Baumgartel also pointed to the importance of the integration processes as a factor in making sure a deal succeeds.

“People always wonder, ‘What does this transaction mean for me?” he said. “‘Will my job or benefits change? What will my role be?’ You’ve got to be prepared for all of that. One of the things that I’ve found helpful with Compassus — we really focus on the psychological transitions that happen in a business merger, acquisition or joint venture.”

Sellers should also be aware of the nuances of dealmaking based on the state they’re operating in. States such as New York, California and Florida, for example, are tougher markets to complete transactions in.

“If you have a certified home health agency in the state of New York, you cannot, as of today, sell your agency,” Schabes said. “It is 100% impossible because the state of New York will not accept an application for change of ownership. The best thing you could possibly do is have your buyer manage it for you.”

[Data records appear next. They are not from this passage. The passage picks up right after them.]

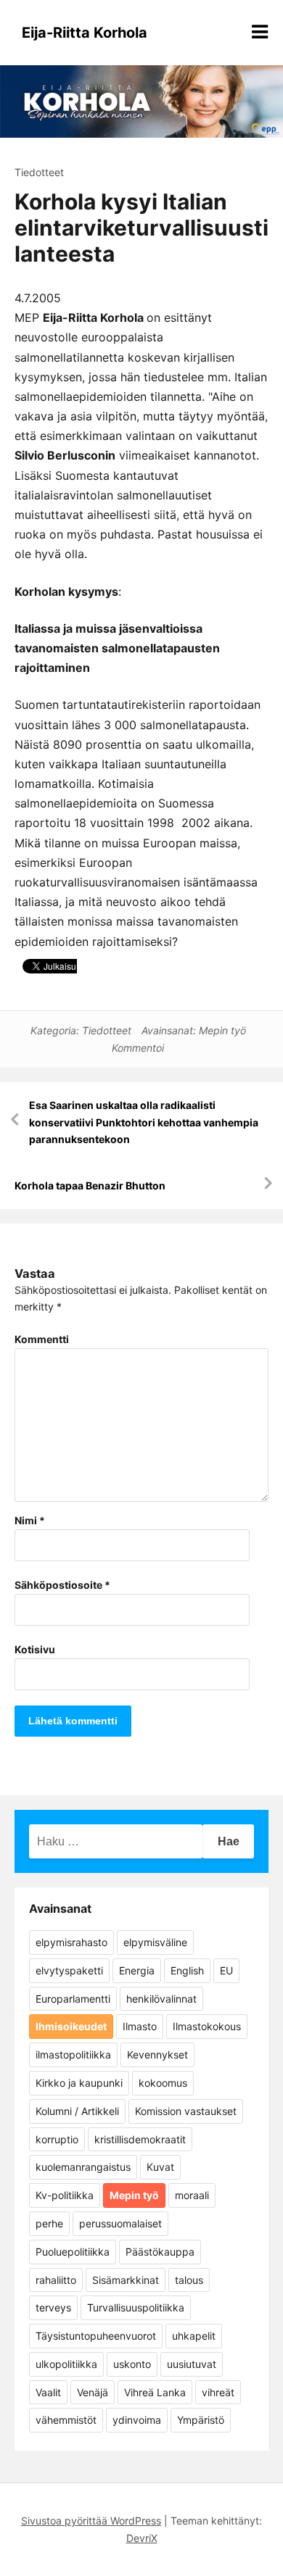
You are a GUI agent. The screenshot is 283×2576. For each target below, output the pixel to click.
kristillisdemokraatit (140, 2139)
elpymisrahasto (71, 1942)
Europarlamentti (73, 1999)
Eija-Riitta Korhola (84, 32)
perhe (49, 2223)
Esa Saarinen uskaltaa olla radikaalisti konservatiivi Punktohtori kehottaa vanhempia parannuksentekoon (143, 1122)
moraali (192, 2195)
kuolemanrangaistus (83, 2167)
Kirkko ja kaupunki (79, 2083)
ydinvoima (136, 2420)
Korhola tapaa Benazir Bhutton (90, 1185)
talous (189, 2280)
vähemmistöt (66, 2420)
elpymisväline (155, 1942)
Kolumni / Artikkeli (77, 2111)
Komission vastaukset (186, 2111)
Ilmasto (140, 2026)
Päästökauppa (160, 2251)
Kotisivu (35, 1649)
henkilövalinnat (161, 1999)
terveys (53, 2307)
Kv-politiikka (65, 2195)
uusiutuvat (191, 2364)
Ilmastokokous (207, 2026)
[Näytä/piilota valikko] (259, 32)
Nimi (30, 1520)
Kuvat (160, 2167)
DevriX (141, 2538)
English (187, 1970)
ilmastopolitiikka (73, 2054)
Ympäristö (200, 2420)
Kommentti (42, 1339)
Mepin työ (222, 1030)
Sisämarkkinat (125, 2280)
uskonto (132, 2364)
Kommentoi (138, 1048)
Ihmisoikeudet (71, 2026)
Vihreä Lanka (155, 2392)
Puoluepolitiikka (73, 2251)
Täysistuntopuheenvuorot (96, 2336)
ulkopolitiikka (66, 2364)
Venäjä (92, 2392)
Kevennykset (157, 2054)
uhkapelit (194, 2336)
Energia (137, 1970)
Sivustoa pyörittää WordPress (91, 2520)
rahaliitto (56, 2280)
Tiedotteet (39, 172)
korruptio (57, 2139)
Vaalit (48, 2392)
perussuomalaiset (120, 2223)
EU (226, 1970)
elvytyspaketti (69, 1970)
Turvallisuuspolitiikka (135, 2307)
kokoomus (163, 2083)
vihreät (218, 2392)
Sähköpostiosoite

In California, it takes 12 to 18 months to get approval for a home health or hospice transaction.

Depending on the size of a company, it will also be important to take on accrual-based accounting versus cash.

“If you’re thinking about exiting in the next two, three or four years, talk to your accountant about getting an accrual-based set of financials,” Kulik said. “That is the tool that buyers will use to acquire your business.”

Ultimately, it’s important to keep your foot on the gas pedal during the stage when a company is either preparing to go to market or during the due diligence period.

“The last thing a buyer wants to see is a declining business during due diligence — another reason why deals fail and certainly why valuations change from what the offer was to the final purchase price,” Kulik said.